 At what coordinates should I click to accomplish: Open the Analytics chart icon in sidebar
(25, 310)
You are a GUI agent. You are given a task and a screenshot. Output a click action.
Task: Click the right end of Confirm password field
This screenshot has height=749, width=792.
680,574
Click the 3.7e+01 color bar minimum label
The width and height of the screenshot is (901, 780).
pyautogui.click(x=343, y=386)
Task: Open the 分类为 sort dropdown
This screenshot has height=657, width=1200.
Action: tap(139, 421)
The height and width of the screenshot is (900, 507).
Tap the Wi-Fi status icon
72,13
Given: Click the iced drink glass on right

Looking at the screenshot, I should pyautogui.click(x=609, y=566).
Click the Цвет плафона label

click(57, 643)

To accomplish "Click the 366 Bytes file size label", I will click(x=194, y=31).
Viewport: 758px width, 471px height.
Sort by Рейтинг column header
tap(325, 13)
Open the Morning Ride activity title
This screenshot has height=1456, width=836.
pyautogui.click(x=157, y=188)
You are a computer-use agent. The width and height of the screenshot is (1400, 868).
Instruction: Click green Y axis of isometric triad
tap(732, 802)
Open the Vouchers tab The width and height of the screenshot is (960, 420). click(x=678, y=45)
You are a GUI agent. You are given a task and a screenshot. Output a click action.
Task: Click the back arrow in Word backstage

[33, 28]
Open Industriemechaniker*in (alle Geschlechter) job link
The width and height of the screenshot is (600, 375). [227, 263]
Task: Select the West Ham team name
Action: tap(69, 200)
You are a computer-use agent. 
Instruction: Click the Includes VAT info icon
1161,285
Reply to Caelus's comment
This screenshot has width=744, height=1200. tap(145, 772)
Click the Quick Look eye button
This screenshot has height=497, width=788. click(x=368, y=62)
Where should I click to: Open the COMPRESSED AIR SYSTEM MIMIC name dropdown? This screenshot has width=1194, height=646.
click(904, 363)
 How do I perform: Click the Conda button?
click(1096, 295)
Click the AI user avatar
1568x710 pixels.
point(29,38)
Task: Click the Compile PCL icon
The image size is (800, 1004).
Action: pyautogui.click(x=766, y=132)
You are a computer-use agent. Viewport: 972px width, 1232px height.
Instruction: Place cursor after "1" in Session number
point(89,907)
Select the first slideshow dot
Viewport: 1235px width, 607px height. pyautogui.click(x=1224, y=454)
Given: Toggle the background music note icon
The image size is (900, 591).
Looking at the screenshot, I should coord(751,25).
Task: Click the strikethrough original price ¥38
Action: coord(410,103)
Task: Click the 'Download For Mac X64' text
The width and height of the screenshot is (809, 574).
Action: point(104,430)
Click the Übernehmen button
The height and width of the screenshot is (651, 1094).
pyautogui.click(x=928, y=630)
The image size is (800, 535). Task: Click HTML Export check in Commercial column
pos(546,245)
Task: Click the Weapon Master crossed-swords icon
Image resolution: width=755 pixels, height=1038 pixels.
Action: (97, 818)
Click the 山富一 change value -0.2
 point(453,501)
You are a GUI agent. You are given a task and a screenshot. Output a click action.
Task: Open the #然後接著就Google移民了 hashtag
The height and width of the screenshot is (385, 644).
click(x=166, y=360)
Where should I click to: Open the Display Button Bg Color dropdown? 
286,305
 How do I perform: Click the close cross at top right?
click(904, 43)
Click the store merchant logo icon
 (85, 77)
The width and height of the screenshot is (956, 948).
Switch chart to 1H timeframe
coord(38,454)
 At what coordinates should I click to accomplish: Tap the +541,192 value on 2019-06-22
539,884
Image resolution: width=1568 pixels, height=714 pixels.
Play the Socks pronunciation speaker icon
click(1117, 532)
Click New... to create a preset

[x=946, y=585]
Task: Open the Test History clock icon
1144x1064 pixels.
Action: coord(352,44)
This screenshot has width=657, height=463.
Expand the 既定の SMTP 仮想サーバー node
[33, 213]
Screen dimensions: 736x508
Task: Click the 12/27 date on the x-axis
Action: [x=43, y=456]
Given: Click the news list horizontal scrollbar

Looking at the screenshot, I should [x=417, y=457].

**EXERCISE BRIEF**
The records shown above are to be retyped exactly, with none omitted.

**OUTPUT**
 At what coordinates should I click to accomplish: Open the Analytics chart icon in sidebar
(25, 310)
You are a GUI agent. You are given a task and a screenshot. Output a click action.
Task: Click the right end of Confirm password field
This screenshot has height=749, width=792.
680,574
Click the 3.7e+01 color bar minimum label
The width and height of the screenshot is (901, 780).
pyautogui.click(x=343, y=386)
Task: Open the 分类为 sort dropdown
This screenshot has height=657, width=1200.
Action: tap(139, 421)
The height and width of the screenshot is (900, 507).
Tap the Wi-Fi status icon
72,13
Given: Click the iced drink glass on right

Looking at the screenshot, I should pyautogui.click(x=609, y=566).
Click the Цвет плафона label

click(57, 643)

To accomplish "Click the 366 Bytes file size label", I will click(x=194, y=31).
Viewport: 758px width, 471px height.
Sort by Рейтинг column header
tap(325, 13)
Open the Morning Ride activity title
This screenshot has height=1456, width=836.
pyautogui.click(x=157, y=188)
You are a computer-use agent. The width and height of the screenshot is (1400, 868).
Instruction: Click green Y axis of isometric triad
tap(732, 802)
Open the Vouchers tab The width and height of the screenshot is (960, 420). click(x=678, y=45)
You are a GUI agent. You are given a task and a screenshot. Output a click action.
Task: Click the back arrow in Word backstage

[33, 28]
Open Industriemechaniker*in (alle Geschlechter) job link
The width and height of the screenshot is (600, 375). [227, 263]
Task: Select the West Ham team name
Action: tap(69, 200)
You are a computer-use agent. 
Instruction: Click the Includes VAT info icon
1161,285
Reply to Caelus's comment
This screenshot has width=744, height=1200. tap(145, 772)
Click the Quick Look eye button
This screenshot has height=497, width=788. click(x=368, y=62)
Where should I click to: Open the COMPRESSED AIR SYSTEM MIMIC name dropdown? This screenshot has width=1194, height=646.
click(904, 363)
 How do I perform: Click the Conda button?
click(1096, 295)
Click the AI user avatar
1568x710 pixels.
point(29,38)
Task: Click the Compile PCL icon
The image size is (800, 1004).
Action: pyautogui.click(x=766, y=132)
You are a computer-use agent. Viewport: 972px width, 1232px height.
Instruction: Place cursor after "1" in Session number
point(89,907)
Select the first slideshow dot
Viewport: 1235px width, 607px height. pyautogui.click(x=1224, y=454)
Given: Toggle the background music note icon
The image size is (900, 591).
Looking at the screenshot, I should coord(751,25).
Task: Click the strikethrough original price ¥38
Action: coord(410,103)
Task: Click the 'Download For Mac X64' text
The width and height of the screenshot is (809, 574).
Action: point(104,430)
Click the Übernehmen button
The height and width of the screenshot is (651, 1094).
pyautogui.click(x=928, y=630)
The image size is (800, 535). Task: Click HTML Export check in Commercial column
pos(546,245)
Task: Click the Weapon Master crossed-swords icon
Image resolution: width=755 pixels, height=1038 pixels.
Action: (97, 818)
Click the 山富一 change value -0.2
 point(453,501)
You are a GUI agent. You are given a task and a screenshot. Output a click action.
Task: Open the #然後接著就Google移民了 hashtag
The height and width of the screenshot is (385, 644).
click(x=166, y=360)
Where should I click to: Open the Display Button Bg Color dropdown? 
286,305
 How do I perform: Click the close cross at top right?
click(904, 43)
Click the store merchant logo icon
 (85, 77)
The width and height of the screenshot is (956, 948).
Switch chart to 1H timeframe
coord(38,454)
 At what coordinates should I click to accomplish: Tap the +541,192 value on 2019-06-22
539,884
Image resolution: width=1568 pixels, height=714 pixels.
Play the Socks pronunciation speaker icon
click(1117, 532)
Click New... to create a preset

[x=946, y=585]
Task: Open the Test History clock icon
1144x1064 pixels.
Action: coord(352,44)
This screenshot has width=657, height=463.
Expand the 既定の SMTP 仮想サーバー node
[33, 213]
Screen dimensions: 736x508
Task: Click the 12/27 date on the x-axis
Action: [x=43, y=456]
Given: Click the news list horizontal scrollbar

Looking at the screenshot, I should [x=417, y=457].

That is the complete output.